Di volta in volta, con passi incerti, Jean Dubuffet ha cercato di tornare alla creatività, ma non ci è riuscito. Nuovi tentativi di creare quella stessa arte "libera" si trasformarono in amara delusione: inventando qualcosa di nuovo, l'artista iniziò a capire che era tutto "non quello", tutto era già accaduto. E questa non è arte, ma ancora una volta seguendo i canoni, le regole e le strutture. Le catene della cultura erano saldamente radicate nelle mani di Dubuffet, che distrusse tutti i suoi dipinti, abbandonò ancora una volta completamente l'idea della pittura, cercò se stesso in altri ambiti di attività (disegnare, fare vino, prendersi cura della famiglia), ma prima o poi torna a dipingere. L'ultimo e definitivo ritorno a 41 anni è andato a buon fine: l'artista ha finalmente trovato quello che cercava.
Jean Dubuffet sviluppa la tecnica della "lievitazione". L'artista, abbandonando non solo le tecniche tradizionali, ma anche i materiali pittorici tradizionali, ha realizzato una miscela di gesso, calce e cemento, ha spalmato la "pasta" risultante sulla tela, quindi ha applicato graffi sulla superficie risultante. Una sorta di pittura rupestre (che, tra l'altro, era anche molto interessata a Dubuffet). Un'altra tecnica creata da un artista insolito era il disegno spontaneo con penne a sfera e si chiamava hourloupe.
Jean Dubuffet ha trovato, a suo avviso, esattamente ciò che l'arte esprime "fuori dal contesto culturale", uno spirito barbaro, la spontaneità. Il caos è l'esatto opposto della cultura, dello spazio, e questo è esattamente ciò che si riflette nelle opere dell'artista: forme brutte e spaventose piene di sofferenza e significato sonoro, composizioni disordinate che riflettono gli stati psicologici interni dell'autore, astrazioni polisemantiche. Significa anche la mancanza di significato, qualsiasi tipo di presentazione ideologica o messaggio criptato. Quindi per alcuni dipinti, per la maggior parte realizzati mediante disegno spontaneo, è proprio questa partenza "nel meno", insensatezza, "niente" completo, da cui poi nasce "qualcosa", è caratteristico.
Le prime due mostre delle opere di Jean Dubuffet sono state accolte con incomprensione e persino ridicolo. Tuttavia, l'artista non è stato sorpreso. Non si aspettava che i suoi contemporanei capissero la sua "non arte". L'indignazione della critica non lo ha fermato: sorprendentemente, nel corso della sua vita l'artista ha realizzato più di 10mila opere, oggi proprietà dei musei di Losanna, New York, Berlino, Rotterdam, Parigi e perfino Mosca.

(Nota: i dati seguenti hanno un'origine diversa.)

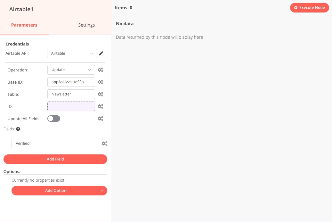This screenshot has height=222, width=332.
Task: Click the gear icon next to Verified field
Action: point(104,144)
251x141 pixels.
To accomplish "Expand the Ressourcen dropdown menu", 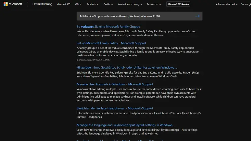I will point(154,4).
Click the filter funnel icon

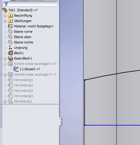click(x=6, y=4)
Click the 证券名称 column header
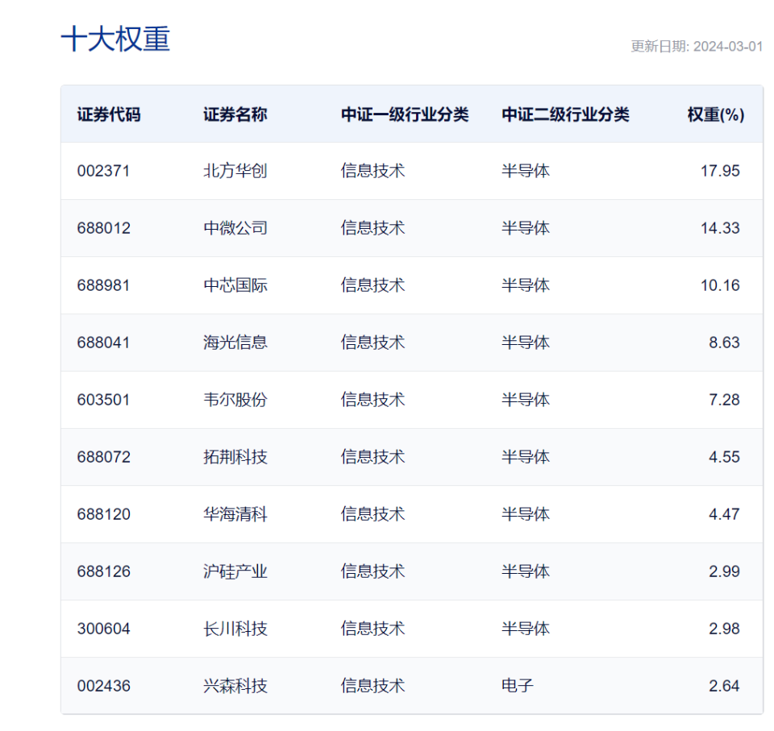774x731 pixels. coord(235,114)
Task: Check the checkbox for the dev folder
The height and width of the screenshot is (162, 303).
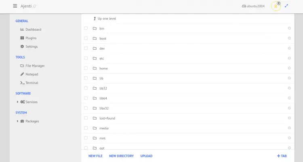Action: pyautogui.click(x=86, y=48)
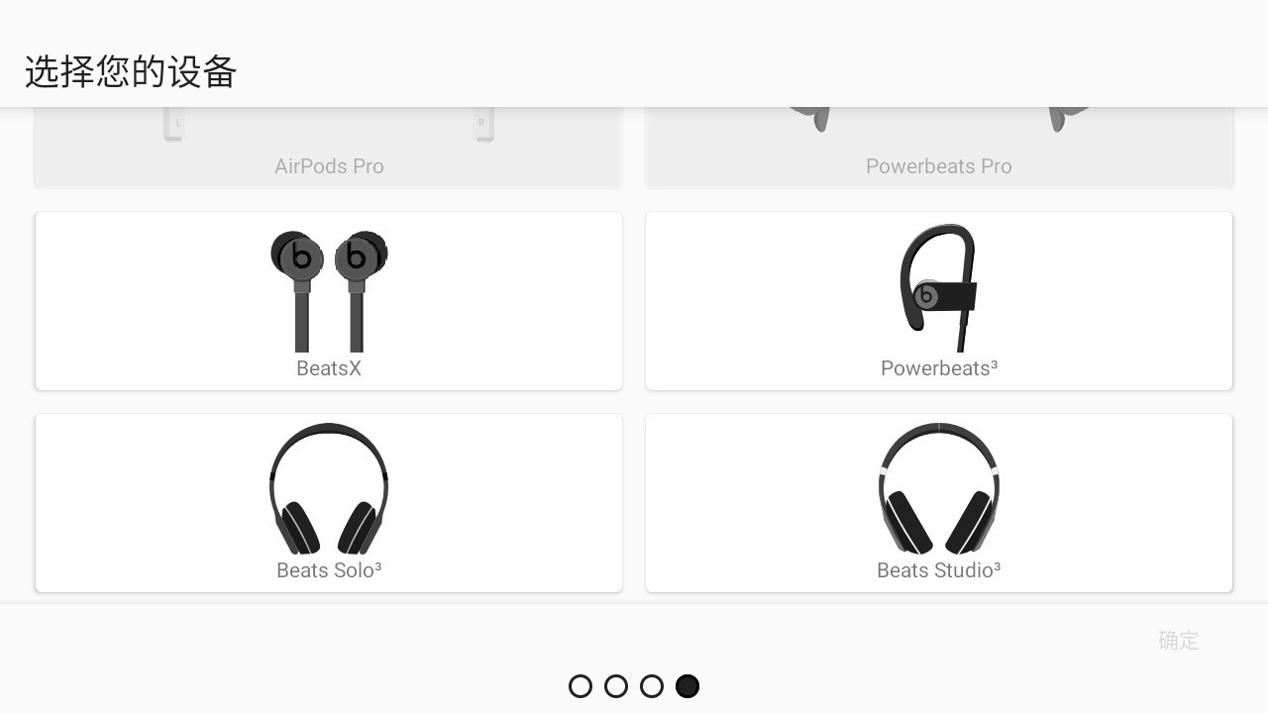Choose the Powerbeats Pro label
1268x713 pixels.
939,166
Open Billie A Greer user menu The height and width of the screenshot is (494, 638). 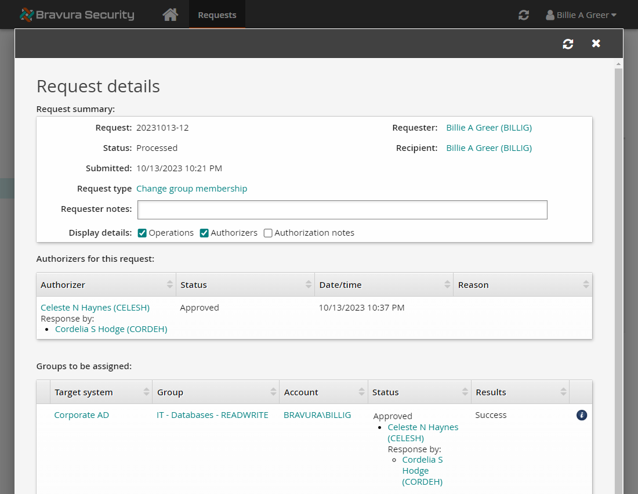pyautogui.click(x=581, y=15)
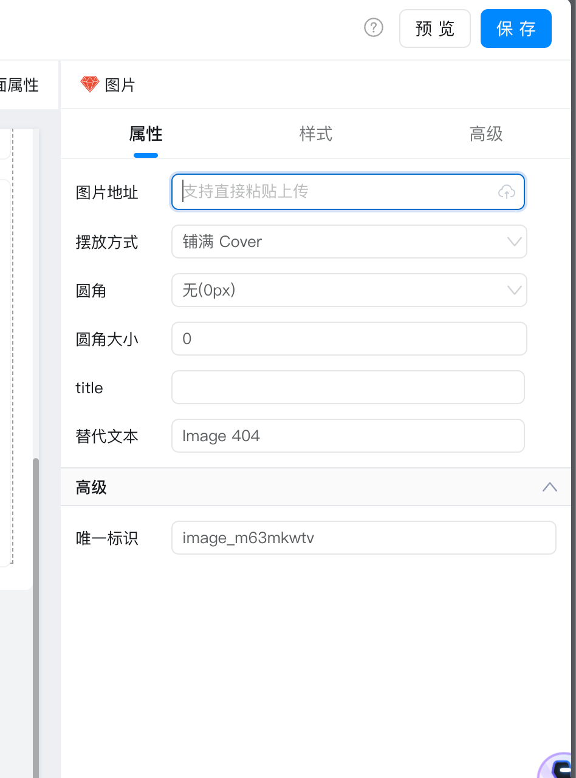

Tra le altre cose, durante la sua carriera creativa, Jean Dubuffet ha più volte organizzato mostre del cosiddetto neo-primitivismo, che includevano opere così accuratamente selezionate di bambini, "selvaggi" extraeuropei, opera di malati di mente, contadini e folclore urbano e molto altro ancora (parleremo di questa collezione nel prossimo articolo). La collezione Dubuffet, insieme alle sue opere, è diventata la base della direzione art-brut, che è popolare tra gli stessi artisti del suono fino ad oggi.
L'art brut non è solo arte. Questo è "un viaggio nelle profondità della psiche umana, dove traboccano sensazioni ed emozioni".
C'è qualcosa di repellente e allo stesso tempo seducente in questi lavori, come se la capacità di guardare oltre i confini della nostra realtà fosse il sogno di qualsiasi fonico.